Return, from the listing below, each line where the word "corner" appears.

======== PROVIDED ENTRIES

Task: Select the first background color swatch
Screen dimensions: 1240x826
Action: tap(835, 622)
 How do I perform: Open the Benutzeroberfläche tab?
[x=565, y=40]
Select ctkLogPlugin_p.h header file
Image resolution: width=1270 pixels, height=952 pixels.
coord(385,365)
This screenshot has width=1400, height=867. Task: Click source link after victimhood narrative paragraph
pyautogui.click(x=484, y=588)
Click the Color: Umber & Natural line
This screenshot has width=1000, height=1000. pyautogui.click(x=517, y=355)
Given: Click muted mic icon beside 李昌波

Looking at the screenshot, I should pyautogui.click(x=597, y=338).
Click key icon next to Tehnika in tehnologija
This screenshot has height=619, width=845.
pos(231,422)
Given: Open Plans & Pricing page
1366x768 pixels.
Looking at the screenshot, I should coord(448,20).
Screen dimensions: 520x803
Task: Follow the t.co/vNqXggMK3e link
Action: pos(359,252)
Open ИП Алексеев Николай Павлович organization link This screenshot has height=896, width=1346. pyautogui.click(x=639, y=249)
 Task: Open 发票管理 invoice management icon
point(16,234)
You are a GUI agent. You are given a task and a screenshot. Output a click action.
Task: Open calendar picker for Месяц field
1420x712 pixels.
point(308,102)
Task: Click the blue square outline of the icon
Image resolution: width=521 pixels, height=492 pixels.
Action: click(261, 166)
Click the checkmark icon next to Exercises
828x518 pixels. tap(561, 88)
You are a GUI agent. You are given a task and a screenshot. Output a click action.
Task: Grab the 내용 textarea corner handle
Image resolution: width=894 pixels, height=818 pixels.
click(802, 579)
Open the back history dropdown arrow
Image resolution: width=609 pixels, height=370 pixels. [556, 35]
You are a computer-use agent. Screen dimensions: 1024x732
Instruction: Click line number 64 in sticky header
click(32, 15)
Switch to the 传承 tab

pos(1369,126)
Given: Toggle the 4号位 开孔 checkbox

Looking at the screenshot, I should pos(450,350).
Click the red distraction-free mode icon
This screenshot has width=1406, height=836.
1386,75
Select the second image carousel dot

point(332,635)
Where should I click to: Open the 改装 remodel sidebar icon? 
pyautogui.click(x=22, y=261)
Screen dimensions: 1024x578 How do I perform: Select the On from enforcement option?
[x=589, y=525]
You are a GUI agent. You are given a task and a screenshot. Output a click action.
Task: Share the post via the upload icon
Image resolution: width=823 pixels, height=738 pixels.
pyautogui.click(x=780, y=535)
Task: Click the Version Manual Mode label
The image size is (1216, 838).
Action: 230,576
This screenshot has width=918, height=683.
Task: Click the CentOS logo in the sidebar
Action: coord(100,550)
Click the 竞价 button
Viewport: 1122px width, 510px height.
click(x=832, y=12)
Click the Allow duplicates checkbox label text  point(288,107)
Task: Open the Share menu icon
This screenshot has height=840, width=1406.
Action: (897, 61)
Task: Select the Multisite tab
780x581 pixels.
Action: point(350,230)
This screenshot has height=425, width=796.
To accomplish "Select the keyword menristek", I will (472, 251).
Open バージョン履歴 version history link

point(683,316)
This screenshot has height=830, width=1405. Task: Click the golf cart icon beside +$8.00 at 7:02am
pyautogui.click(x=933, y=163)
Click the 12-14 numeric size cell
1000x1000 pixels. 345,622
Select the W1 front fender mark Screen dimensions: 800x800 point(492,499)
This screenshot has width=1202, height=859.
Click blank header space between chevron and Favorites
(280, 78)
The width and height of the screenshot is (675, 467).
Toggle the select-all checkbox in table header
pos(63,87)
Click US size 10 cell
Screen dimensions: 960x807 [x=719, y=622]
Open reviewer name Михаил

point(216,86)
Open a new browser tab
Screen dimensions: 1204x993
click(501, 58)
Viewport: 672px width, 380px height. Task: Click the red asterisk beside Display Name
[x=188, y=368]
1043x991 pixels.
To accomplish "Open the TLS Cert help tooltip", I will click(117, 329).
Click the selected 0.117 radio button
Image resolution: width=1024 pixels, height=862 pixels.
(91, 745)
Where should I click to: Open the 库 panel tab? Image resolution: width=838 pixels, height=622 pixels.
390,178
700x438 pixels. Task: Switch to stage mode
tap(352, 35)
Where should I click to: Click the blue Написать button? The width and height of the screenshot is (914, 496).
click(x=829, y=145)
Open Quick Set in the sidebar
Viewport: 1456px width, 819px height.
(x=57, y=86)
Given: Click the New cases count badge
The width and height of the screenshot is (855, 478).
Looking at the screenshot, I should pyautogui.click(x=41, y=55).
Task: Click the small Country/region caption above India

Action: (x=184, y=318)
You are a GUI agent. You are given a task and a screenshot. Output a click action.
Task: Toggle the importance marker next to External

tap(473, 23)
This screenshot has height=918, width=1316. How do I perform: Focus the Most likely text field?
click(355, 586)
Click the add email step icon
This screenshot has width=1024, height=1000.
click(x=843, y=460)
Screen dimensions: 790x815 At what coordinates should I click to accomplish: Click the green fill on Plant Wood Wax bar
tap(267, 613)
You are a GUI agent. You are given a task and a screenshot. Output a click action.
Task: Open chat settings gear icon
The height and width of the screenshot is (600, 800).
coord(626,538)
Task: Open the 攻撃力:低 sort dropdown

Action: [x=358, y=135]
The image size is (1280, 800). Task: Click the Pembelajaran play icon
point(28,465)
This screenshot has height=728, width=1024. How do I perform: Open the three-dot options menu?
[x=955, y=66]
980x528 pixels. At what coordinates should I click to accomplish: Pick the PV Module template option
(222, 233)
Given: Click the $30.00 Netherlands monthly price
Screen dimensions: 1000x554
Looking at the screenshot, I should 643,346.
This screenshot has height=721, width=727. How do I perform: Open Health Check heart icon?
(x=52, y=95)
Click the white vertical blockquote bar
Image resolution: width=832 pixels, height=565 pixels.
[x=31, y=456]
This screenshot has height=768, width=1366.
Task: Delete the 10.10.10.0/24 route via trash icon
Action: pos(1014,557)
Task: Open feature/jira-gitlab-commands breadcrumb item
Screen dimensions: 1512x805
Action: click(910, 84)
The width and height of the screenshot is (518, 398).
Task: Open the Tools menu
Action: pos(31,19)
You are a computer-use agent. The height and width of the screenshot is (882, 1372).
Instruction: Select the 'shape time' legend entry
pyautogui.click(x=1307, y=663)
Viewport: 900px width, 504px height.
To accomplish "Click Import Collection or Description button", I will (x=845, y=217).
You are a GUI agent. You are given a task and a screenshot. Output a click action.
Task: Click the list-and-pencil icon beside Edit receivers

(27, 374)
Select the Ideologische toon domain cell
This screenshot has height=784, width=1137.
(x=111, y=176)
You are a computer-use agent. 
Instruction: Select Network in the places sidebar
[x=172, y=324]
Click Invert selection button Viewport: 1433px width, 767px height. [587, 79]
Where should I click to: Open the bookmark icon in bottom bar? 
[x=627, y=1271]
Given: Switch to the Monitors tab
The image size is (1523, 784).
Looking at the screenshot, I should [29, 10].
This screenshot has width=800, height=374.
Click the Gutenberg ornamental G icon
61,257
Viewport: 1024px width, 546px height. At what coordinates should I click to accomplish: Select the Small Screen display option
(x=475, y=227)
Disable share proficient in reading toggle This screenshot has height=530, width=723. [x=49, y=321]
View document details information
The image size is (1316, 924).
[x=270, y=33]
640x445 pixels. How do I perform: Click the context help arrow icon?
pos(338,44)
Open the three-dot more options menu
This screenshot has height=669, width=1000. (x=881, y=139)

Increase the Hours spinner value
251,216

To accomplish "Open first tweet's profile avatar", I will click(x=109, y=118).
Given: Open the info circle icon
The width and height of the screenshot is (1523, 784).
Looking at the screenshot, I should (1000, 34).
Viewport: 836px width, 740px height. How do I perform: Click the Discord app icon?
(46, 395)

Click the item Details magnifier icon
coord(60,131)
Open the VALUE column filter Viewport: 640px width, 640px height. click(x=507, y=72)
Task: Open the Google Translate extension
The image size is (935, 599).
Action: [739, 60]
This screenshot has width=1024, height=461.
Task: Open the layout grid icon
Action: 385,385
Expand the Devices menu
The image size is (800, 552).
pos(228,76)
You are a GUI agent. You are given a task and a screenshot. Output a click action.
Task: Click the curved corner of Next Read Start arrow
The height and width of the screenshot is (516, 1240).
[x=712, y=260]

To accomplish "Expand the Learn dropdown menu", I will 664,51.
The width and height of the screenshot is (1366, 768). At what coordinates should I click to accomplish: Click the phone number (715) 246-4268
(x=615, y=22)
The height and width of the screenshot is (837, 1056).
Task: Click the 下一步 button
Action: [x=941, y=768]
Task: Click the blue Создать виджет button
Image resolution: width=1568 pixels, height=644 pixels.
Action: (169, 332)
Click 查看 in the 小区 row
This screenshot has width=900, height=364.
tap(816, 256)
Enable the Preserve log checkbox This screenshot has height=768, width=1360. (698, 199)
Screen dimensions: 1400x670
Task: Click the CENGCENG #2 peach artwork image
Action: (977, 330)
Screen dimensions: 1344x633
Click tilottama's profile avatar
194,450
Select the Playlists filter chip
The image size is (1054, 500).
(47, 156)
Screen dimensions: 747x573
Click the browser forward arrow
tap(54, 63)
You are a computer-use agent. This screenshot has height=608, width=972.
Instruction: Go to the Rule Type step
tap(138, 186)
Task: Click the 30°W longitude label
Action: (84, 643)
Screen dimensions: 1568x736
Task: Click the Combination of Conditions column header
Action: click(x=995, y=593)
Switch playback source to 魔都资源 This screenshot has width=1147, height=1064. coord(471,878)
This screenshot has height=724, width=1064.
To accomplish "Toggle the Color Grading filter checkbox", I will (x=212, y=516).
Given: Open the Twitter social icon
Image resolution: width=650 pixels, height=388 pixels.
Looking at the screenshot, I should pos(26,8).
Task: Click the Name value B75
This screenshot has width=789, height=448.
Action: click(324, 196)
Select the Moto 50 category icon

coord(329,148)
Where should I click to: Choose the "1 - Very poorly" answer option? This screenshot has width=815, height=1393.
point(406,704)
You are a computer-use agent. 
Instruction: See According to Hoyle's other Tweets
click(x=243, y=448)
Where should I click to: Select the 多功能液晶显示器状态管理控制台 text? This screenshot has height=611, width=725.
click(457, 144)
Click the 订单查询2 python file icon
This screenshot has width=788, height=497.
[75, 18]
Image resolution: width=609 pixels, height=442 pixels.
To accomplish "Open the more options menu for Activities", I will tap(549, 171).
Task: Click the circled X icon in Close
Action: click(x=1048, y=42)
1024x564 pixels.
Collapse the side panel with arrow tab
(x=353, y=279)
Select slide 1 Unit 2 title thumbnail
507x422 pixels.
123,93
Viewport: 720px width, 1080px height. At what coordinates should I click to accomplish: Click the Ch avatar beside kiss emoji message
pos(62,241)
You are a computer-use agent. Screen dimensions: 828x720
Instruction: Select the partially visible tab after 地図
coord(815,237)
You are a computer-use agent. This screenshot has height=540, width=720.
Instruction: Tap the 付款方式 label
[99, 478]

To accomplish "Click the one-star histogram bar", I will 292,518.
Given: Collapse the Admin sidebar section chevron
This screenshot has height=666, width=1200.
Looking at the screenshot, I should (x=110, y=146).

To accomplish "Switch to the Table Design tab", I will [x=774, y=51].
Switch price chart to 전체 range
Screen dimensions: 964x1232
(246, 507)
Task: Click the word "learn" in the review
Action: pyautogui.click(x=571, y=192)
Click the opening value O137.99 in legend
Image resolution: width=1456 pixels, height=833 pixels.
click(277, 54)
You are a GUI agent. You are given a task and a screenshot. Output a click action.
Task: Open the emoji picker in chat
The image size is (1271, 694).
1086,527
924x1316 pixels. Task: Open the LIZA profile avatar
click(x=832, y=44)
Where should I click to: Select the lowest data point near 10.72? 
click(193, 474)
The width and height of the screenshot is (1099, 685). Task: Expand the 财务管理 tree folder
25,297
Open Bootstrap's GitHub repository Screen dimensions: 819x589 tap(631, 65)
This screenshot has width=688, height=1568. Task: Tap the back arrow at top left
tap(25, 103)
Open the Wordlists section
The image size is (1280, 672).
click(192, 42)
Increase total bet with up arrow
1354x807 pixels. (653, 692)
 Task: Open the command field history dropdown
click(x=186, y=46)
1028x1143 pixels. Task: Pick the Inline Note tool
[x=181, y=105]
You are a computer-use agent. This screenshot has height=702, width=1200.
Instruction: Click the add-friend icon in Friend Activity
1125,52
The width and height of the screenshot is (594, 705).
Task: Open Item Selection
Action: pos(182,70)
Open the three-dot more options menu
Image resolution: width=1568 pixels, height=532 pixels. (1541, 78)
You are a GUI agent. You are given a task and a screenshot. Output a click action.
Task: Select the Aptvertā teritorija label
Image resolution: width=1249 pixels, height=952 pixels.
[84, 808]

================

- _RESPONSE BELOW_
Task: Grab the 내용 textarea corner handle
Task: Click the curved corner of Next Read Start arrow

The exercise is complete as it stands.